As a result the GID closed in 1921 ending further collection of intelligence information. The closing the MID’s counterintelligence operation soon followed. “With [these decisions], any chance of developing a functional counterintelligence sharing system capable of protecting U.S. interests from foreign intelligence aggression” one historian noted, was “delayed for another fifteen years” (Batvinis 2007, 44).
Further contraction followed in the fall of 1923 with the nomination of Harlan Fiske Stone as attorney general. Calvin Coolidge, who became president on the death of President Warren G. Harding, purged Harding’s cabinet, removing Interior Secretary Albert B. Fall, later imprisoned in the wake of the “Teapot Dome” scandal, and attorney general and Harding political crony, Harry Daugherty, who Stone replaced.
Stone appointed J. Edgar Hoover as acting director of the FBI in May 1924. Hoover took control of a demoralized agency which, in the words of one historian “gathered evidence in a haphazard fashion,” a failure that routinely jeopardized successful government prosecutions.

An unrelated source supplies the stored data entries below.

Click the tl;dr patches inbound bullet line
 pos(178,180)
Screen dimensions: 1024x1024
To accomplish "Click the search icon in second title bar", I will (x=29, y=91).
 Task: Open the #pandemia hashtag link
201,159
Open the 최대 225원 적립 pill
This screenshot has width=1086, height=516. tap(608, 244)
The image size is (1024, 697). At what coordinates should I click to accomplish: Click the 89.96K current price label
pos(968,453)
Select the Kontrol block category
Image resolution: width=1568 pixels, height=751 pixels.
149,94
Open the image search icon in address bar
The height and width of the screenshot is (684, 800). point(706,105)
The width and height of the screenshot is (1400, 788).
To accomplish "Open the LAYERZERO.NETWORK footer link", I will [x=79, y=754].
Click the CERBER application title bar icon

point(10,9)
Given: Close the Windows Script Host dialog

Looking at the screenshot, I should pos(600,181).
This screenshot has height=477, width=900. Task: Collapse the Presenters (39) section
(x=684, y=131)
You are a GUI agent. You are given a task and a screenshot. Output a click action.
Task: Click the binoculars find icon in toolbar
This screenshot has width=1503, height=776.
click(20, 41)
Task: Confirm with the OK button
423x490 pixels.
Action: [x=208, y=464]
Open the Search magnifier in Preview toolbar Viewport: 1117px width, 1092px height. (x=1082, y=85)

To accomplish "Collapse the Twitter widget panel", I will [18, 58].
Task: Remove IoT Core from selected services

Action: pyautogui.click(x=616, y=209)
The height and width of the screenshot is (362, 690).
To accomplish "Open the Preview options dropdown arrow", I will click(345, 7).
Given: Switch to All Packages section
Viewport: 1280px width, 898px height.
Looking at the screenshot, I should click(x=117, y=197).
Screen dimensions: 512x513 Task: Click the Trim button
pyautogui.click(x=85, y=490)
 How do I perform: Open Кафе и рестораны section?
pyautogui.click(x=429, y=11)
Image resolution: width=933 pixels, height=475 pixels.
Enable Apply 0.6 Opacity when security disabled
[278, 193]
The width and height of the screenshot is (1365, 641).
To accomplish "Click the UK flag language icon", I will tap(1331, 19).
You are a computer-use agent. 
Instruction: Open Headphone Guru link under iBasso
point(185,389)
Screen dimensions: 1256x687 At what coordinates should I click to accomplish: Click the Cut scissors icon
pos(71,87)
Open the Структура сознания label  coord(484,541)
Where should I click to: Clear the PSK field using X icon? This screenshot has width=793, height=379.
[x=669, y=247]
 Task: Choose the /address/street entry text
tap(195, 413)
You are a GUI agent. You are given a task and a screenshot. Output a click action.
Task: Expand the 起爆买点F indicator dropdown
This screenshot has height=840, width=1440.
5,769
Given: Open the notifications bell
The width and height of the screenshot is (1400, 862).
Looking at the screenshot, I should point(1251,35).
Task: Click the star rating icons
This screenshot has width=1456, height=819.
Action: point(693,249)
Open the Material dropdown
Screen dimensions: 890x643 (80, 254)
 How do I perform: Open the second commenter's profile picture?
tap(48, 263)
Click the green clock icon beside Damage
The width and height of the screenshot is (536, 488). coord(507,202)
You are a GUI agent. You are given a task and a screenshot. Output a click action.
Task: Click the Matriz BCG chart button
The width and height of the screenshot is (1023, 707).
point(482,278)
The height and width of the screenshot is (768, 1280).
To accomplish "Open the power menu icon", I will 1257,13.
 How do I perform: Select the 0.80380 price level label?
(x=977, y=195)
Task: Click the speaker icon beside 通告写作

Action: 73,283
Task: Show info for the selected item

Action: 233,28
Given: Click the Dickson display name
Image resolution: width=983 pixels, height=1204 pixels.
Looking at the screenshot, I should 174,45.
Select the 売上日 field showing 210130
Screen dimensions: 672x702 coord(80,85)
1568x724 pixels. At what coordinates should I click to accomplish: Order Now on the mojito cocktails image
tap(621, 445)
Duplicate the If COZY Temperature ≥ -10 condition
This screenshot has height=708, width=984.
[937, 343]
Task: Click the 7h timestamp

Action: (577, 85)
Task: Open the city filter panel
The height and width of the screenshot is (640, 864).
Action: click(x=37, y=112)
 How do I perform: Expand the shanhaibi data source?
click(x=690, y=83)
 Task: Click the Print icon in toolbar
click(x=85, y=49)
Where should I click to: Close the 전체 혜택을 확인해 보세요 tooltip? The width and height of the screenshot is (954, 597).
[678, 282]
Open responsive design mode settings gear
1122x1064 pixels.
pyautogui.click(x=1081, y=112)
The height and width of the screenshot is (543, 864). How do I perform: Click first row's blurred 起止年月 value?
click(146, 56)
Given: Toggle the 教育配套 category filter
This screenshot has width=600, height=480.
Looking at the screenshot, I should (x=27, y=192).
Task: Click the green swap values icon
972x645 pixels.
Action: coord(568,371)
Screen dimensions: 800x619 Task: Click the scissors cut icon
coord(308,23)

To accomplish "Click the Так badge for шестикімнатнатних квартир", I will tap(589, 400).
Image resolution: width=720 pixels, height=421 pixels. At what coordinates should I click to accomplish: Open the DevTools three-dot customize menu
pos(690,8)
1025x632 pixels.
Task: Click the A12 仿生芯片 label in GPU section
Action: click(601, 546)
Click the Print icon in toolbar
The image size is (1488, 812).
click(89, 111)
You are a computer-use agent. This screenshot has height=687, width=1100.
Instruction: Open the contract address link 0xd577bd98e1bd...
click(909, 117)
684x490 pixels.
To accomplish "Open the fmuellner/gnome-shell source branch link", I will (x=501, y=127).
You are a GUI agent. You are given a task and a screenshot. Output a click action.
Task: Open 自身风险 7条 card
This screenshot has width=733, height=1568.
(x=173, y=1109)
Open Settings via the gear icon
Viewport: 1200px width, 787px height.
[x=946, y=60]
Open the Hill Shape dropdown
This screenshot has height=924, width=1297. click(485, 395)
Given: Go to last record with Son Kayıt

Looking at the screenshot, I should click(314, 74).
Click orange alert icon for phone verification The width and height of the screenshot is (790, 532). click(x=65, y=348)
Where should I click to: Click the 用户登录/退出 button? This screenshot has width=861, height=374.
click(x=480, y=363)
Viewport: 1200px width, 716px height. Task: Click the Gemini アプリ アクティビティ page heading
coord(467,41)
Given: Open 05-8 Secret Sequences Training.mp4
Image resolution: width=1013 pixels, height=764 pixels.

Stone’s clear and straightforward order to Hoover was to end intelligence investigations of Americans and reform the FBI.
Hoover later documented his instructions in a six-point memorandum: five dealt with FBI reform while the sixth point, seminal in its implication for a fundamental course direction, insisted that the Bureau act strictly as a “fact-gathering organization” pursuing “activities [that] would be limited strictly to investigations of violations of criminal law” (Whitehead 1956, 68).
Stone’s order ended foreign counterintelligence investigations. In what would be referred to as the “Stone Doctrine” the attorney general established a rule which governs the U.S. intelligence policy today: the federal government cannot investigate anyone for exercising a constitutional guarantee of free expression unless sufficient facts indicate the person is engaged in criminal activities to support a political objective.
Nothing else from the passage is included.